## Problem to work on
Locate the line that contains "1568x503 pixels." in the entries below, then repeat it and every following line through the line that contains "The height and width of the screenshot is (884, 1262).", exactly, and no others.

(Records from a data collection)
---

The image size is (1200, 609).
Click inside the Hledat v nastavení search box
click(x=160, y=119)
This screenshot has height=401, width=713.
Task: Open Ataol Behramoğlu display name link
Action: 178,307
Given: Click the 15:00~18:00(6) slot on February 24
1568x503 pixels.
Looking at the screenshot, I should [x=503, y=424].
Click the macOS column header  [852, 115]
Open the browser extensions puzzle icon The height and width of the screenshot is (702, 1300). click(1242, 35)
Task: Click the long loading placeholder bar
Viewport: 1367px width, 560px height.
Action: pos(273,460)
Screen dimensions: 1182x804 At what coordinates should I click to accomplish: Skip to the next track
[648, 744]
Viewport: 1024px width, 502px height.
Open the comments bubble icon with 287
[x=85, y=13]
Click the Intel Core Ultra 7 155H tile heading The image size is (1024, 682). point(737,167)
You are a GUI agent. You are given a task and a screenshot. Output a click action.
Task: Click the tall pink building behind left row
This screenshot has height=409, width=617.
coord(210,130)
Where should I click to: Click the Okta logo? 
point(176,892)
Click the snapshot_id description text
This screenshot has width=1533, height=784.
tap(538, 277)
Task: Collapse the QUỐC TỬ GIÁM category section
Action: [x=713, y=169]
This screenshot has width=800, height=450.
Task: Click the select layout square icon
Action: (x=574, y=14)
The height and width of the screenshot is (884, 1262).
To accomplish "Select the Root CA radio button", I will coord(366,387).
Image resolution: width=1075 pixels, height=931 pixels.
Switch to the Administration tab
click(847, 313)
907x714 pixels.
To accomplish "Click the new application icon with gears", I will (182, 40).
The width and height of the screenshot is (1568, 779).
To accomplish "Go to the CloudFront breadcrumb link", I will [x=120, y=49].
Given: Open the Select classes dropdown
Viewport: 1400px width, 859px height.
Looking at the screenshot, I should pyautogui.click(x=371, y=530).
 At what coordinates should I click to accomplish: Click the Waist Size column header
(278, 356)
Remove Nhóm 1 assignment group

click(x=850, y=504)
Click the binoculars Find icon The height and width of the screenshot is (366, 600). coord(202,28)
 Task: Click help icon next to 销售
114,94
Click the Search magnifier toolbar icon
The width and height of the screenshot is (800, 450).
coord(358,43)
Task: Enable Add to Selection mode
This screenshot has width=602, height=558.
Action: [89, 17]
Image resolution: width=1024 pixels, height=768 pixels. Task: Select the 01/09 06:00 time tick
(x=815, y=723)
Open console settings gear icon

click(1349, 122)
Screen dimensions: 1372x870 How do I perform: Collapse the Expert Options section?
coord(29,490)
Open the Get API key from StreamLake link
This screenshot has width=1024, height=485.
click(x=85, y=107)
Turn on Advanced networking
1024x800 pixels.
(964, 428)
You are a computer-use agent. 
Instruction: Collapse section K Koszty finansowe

---

## Response to this exercise
1568x503 pixels.
Looking at the screenshot, I should [x=503, y=424].
Click the macOS column header  [852, 115]
Open the browser extensions puzzle icon The height and width of the screenshot is (702, 1300). click(1242, 35)
Task: Click the long loading placeholder bar
Viewport: 1367px width, 560px height.
Action: pos(273,460)
Screen dimensions: 1182x804 At what coordinates should I click to accomplish: Skip to the next track
[648, 744]
Viewport: 1024px width, 502px height.
Open the comments bubble icon with 287
[x=85, y=13]
Click the Intel Core Ultra 7 155H tile heading The image size is (1024, 682). point(737,167)
You are a GUI agent. You are given a task and a screenshot. Output a click action.
Task: Click the tall pink building behind left row
This screenshot has height=409, width=617.
coord(210,130)
Where should I click to: Click the Okta logo? 
point(176,892)
Click the snapshot_id description text
This screenshot has width=1533, height=784.
tap(538, 277)
Task: Collapse the QUỐC TỬ GIÁM category section
Action: [x=713, y=169]
This screenshot has width=800, height=450.
Task: Click the select layout square icon
Action: (x=574, y=14)
The height and width of the screenshot is (884, 1262).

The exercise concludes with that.